Reading text

____

July 28, 2016
Pimples are complex creatures. It took me forever to learn about the pimple’s life cycle, andI will share that with you today.
Follicles, or pores, house a single strand of hair. Follicles are attached to the sebaceous glands, which produce the oil that keeps skin moist. When the skin is well, oxygen can flow freely through the pore, but when a blockage occurs, a pimple is born.
Sebaceous glands in the pore increases oil production.
The oil clumps together, preventing it from flowing easily though the pore.
Dead cells builds up in the pore and mix with the oil, which creates a blockage.
Without oxygen, bacteria grows and creates an infection in the pore.
The skin ruptures, creating a painful red papule.
Your body sends an army of white blood cells to destroy the infection
White blood cells die and accumulate in the pore, along with other debris and fluid. This forms a pus- filled whitehead called a pustule.
The infection heals on its own after some time, leaving a scab behind. The dead cells of the scab dissolve, leaving a scar.
Over time, healthy cells replace the dark cells of the scar, and your skin returns to its clear state.

____

Data for analysis
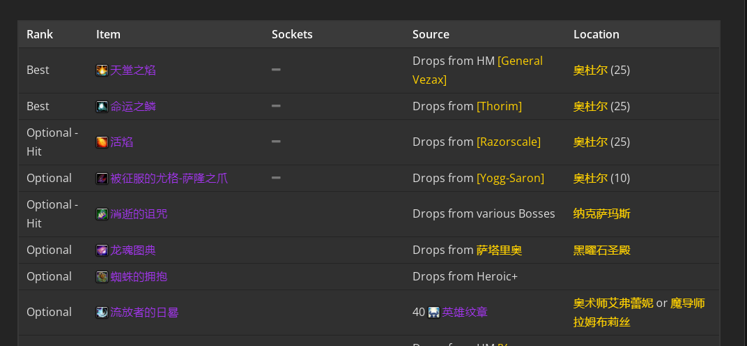Open the 萨塔里奥 boss link
Screen dimensions: 747x346
[x=499, y=250]
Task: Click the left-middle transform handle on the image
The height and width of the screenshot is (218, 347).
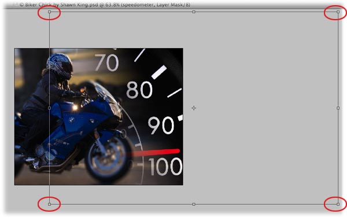Action: (x=49, y=108)
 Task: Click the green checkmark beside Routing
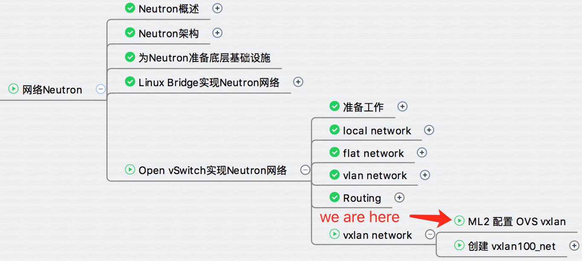point(334,197)
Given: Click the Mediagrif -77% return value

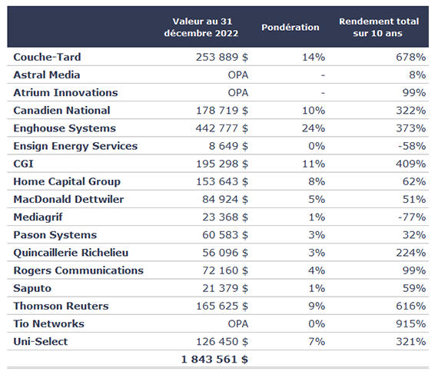Looking at the screenshot, I should 412,217.
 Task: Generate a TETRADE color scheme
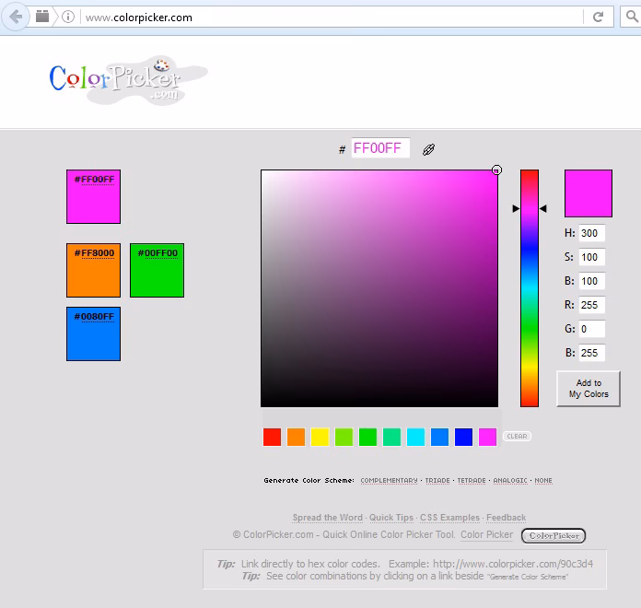click(x=471, y=481)
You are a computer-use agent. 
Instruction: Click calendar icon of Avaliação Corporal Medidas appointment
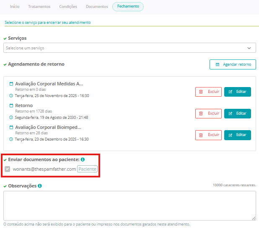(x=11, y=84)
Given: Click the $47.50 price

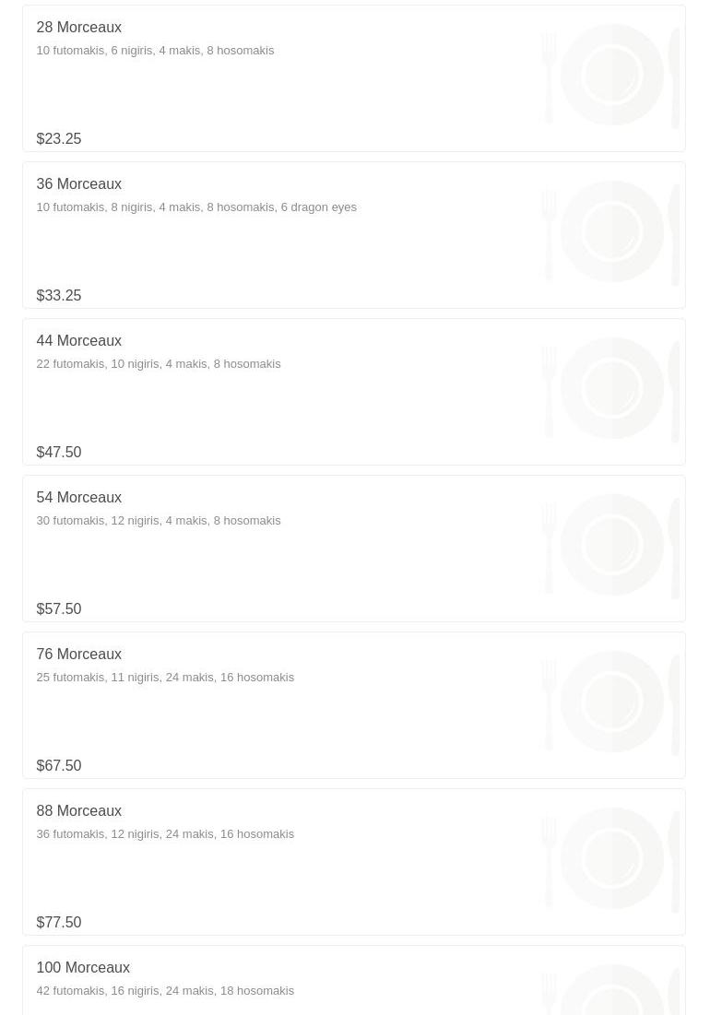Looking at the screenshot, I should 59,453.
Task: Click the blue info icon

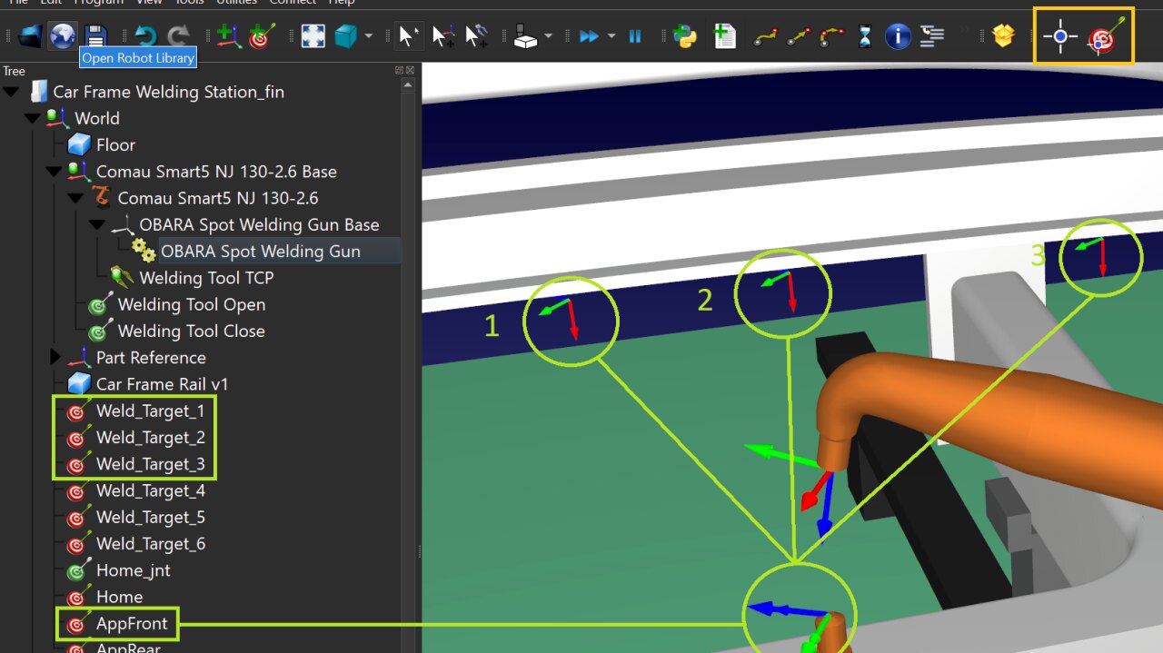Action: [898, 36]
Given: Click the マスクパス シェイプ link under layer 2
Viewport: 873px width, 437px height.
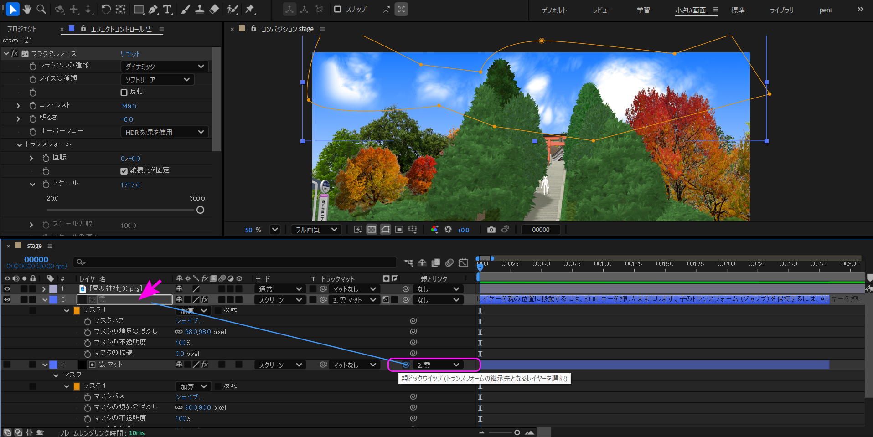Looking at the screenshot, I should (189, 321).
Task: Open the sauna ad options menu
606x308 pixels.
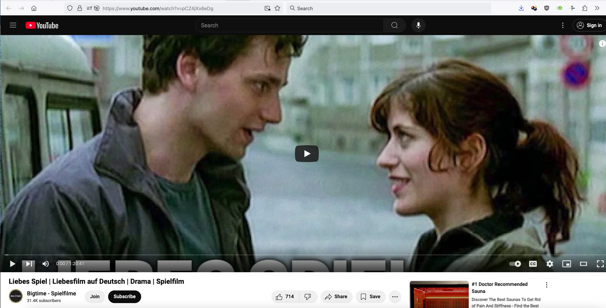Action: click(546, 285)
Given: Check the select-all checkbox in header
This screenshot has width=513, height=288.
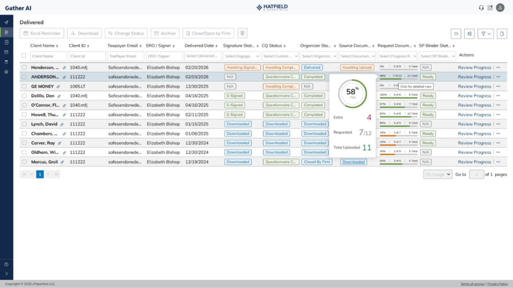Looking at the screenshot, I should (24, 56).
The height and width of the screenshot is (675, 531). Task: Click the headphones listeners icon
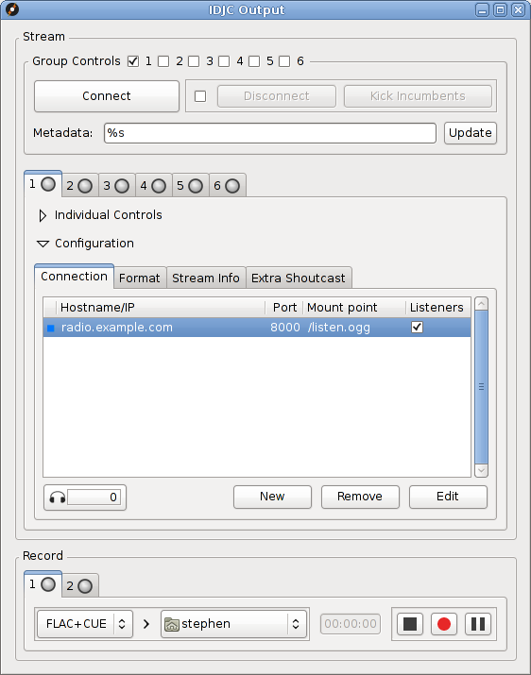click(57, 498)
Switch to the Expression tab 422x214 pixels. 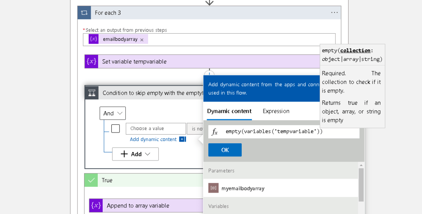point(276,111)
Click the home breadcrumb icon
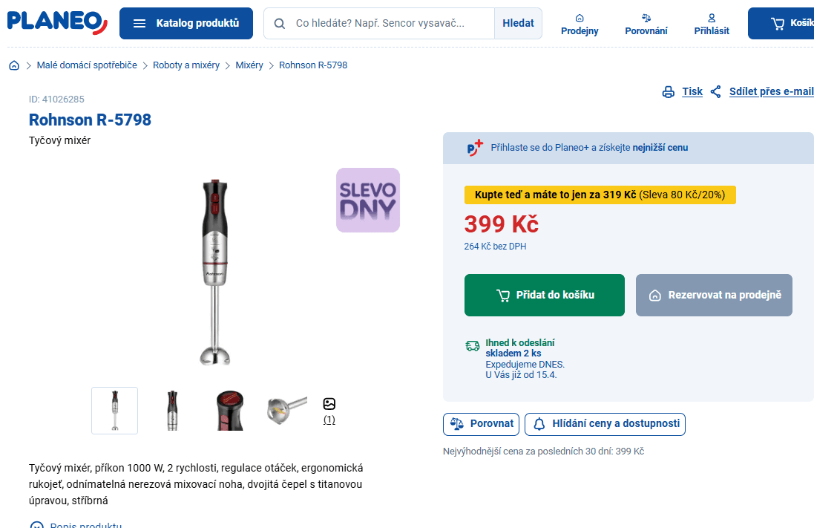 pos(14,65)
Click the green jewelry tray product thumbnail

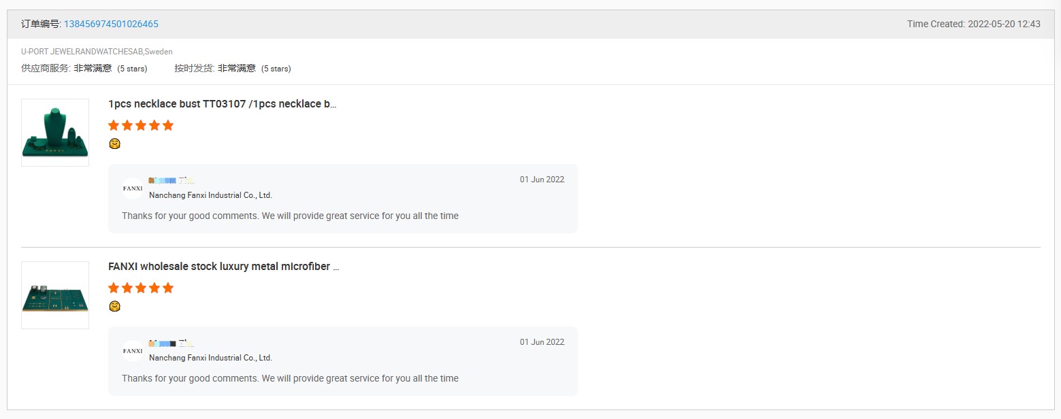[x=55, y=295]
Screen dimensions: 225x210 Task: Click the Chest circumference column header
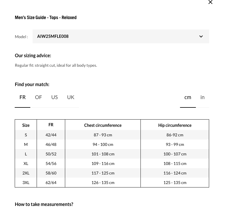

____

Exercise goal
Reproduce the entire text about the life cycle of a pimple above, word for word.

Answer
July 28, 2016
Pimples are complex creatures. It took me forever to learn about the pimple’s life cycle, andI will share that with you today.
Follicles, or pores, house a single strand of hair. Follicles are attached to the sebaceous glands, which produce the oil that keeps skin moist. When the skin is well, oxygen can flow freely through the pore, but when a blockage occurs, a pimple is born.
Sebaceous glands in the pore increases oil production.
The oil clumps together, preventing it from flowing easily though the pore.
Dead cells builds up in the pore and mix with the oil, which creates a blockage.
Without oxygen, bacteria grows and creates an infection in the pore.
The skin ruptures, creating a painful red papule.
Your body sends an army of white blood cells to destroy the infection
White blood cells die and accumulate in the pore, along with other debris and fluid. This forms a pus- filled whitehead called a pustule.
The infection heals on its own after some time, leaving a scab behind. The dead cells of the scab dissolve, leaving a scar.
Over time, healthy cells replace the dark cells of the scar, and your skin returns to its clear state.